- **Direction 1**
List every money amount and percentage that appears in the article on the US election and the stock market.
- **Direction 2**
Continue the article on the US election and the stock market after its last paragraph.

### Extract provided

While most analysts believe a clean sweep from the Democrats or Republicans would be the most market friendly result because it would mean a smooth passage of a second stimulus package, boosting the economy and in turn the US stock market.

Rathbones, which manages over £50 billion ($65 billion) for clients, is instead thinking globally. Its head of asset allocation research, Edward Smith, believes the best outcome would "arguably" be a Joe Biden presidency with a split congress.

Under this outcome, the stimulus package will not be as large as many US investors are pricing in under a clean sweep by Democrats or Republicans. 

"I totally agree that it wouldn't be as stimulatory a package as it could have been," Smith said. "But it's enough."

But the package, he argues, will still be sufficient enough to support the US economy.

This outcome would bring two advantages to global investors. Firstly, having Biden as president means he will likely take more of a traditional approach to trade policy, easing some global tensions and, in turn, potentially benefiting non-US equity markets. Secondly, a split congress will also mean that Biden will be unable to pass some of the policies the markets fear most, such as corporation taxes, Smith said in his recent investment report.

From a global perspective, this election is ultimately about whether global policy uncertainty will continue, Smith said.

Buying opportunities

On the day, investors should not make rash decisions, Smith advises, but instead analyze what the potential policy implications will mean for their holdings over the long-term.

"We're expecting a lot of volatility, we've seen the price of VIX futures really spike, more than what you would usually see in an election month,"  Smith said. "So don't do that sort of classic behavioural trap of seeing a reaction and sort of it confirming some sort of bias."

However, a knee-jerk reaction from investors in either a Democratic sweep, or a contested election scenario could create buying opportunities, Smith said. He said a sell off of 10% or more, he would see as a buying opportunity.

In the case of a contested election, a sell-off could likely occur from a policy gap in the ability for the US to stimulate the economy during this time frame, especially as the stimulus package has been one of the core drivers in the market, Smith said.

"Equities, although they often don't behave like it, are basically long term investments, they're out discounting earnings way into the future into today's price," Smith said. "So we think a large sell off could be a buying opportunity."

######
### Provided records

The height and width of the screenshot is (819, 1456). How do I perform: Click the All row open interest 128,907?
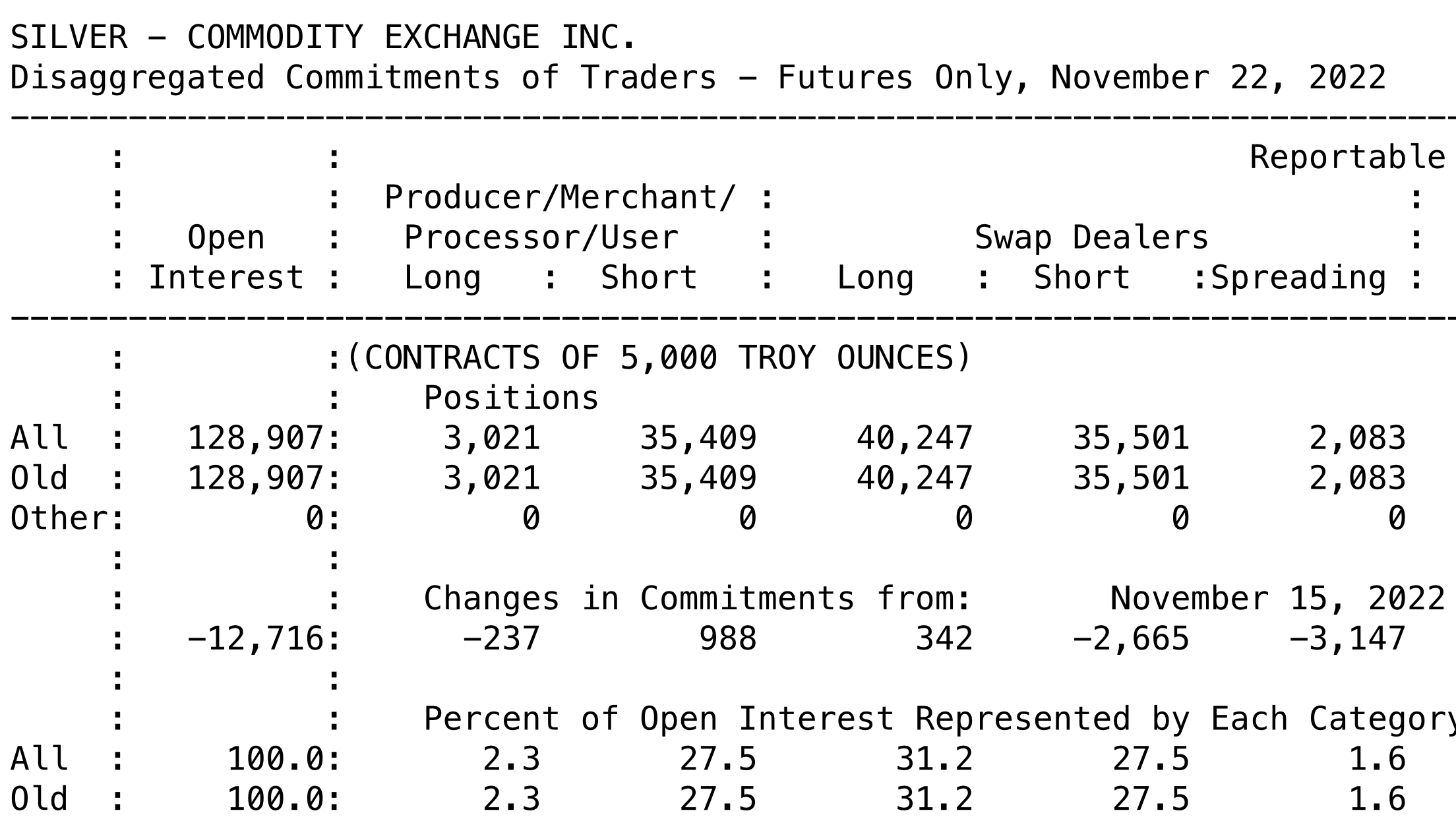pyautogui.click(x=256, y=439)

######
### Provided records

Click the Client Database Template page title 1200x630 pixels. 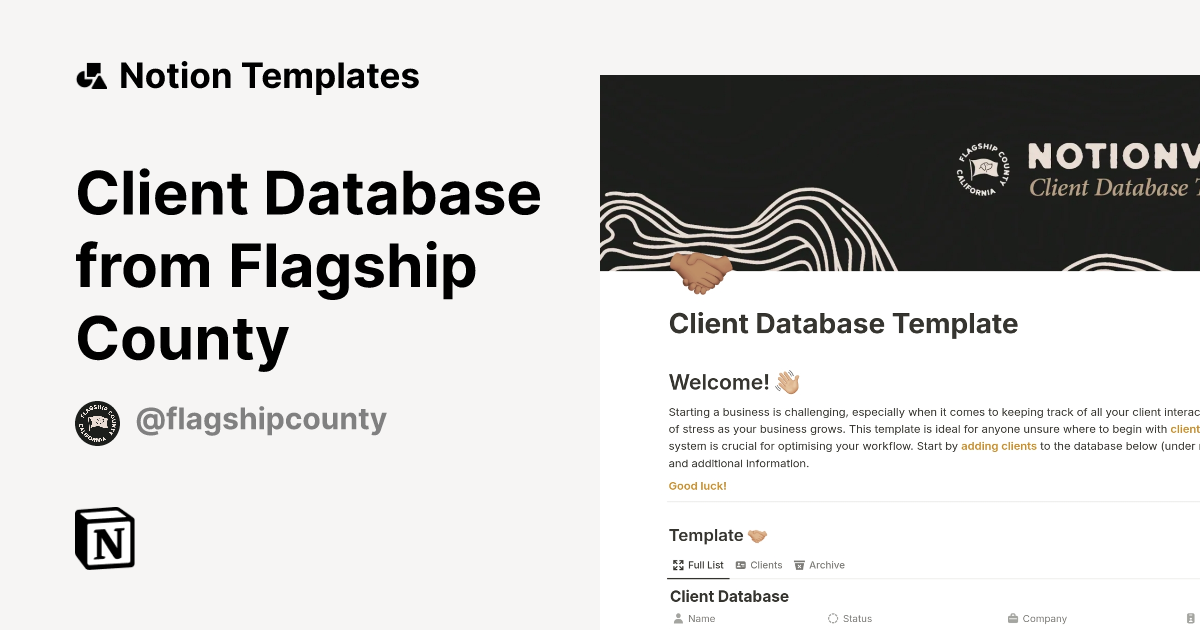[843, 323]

######

- **Written answer 1**
£50 billion
$65 billion
10%

- **Written answer 2**
An overlooked asset class

In amongst all the US election noise, one asset being overlooked is emerging market debt, Smith said

"Emerging market debt is interesting to us, especially as this year something really game-changing happens," Smith said.  "You had, for the first time in emerging markets across the board, being able to conduct counter cyclical monetary and fiscal policy. They usually can't do what the Bank of England, or the Treasury, or the Federal Reserve does and cut interest rates or start spending more money."

Historically, investors have viewed emerging markets as not having the institutional credibility to implement these policies wisely, Smith said. Previously, emerging markets would increase rates to stop money leaving the country, which in turn makes things worse when a recession hit, he said.

But for the first time, emerging markets have implemented counter-cyclical policy and in some cases quantitative easing, which has resulted in currencies generally staying stable, inflation staying low and yields yet to rise, Smith said.

"So if that means that now we're in a world where emerging markets can smooth growth," Smith said. "And then that should mean that we're in a world where we should apply a little lower risk premium to emerging market assets, because they're less risky places to be."

Emerging market debt could be the one asset class to keep watch on if Biden returns to the White House, either in a split congress or a Democratic sweep scenario, as trade tensions are expected to ease with his more traditional approach toward geopolitical issues.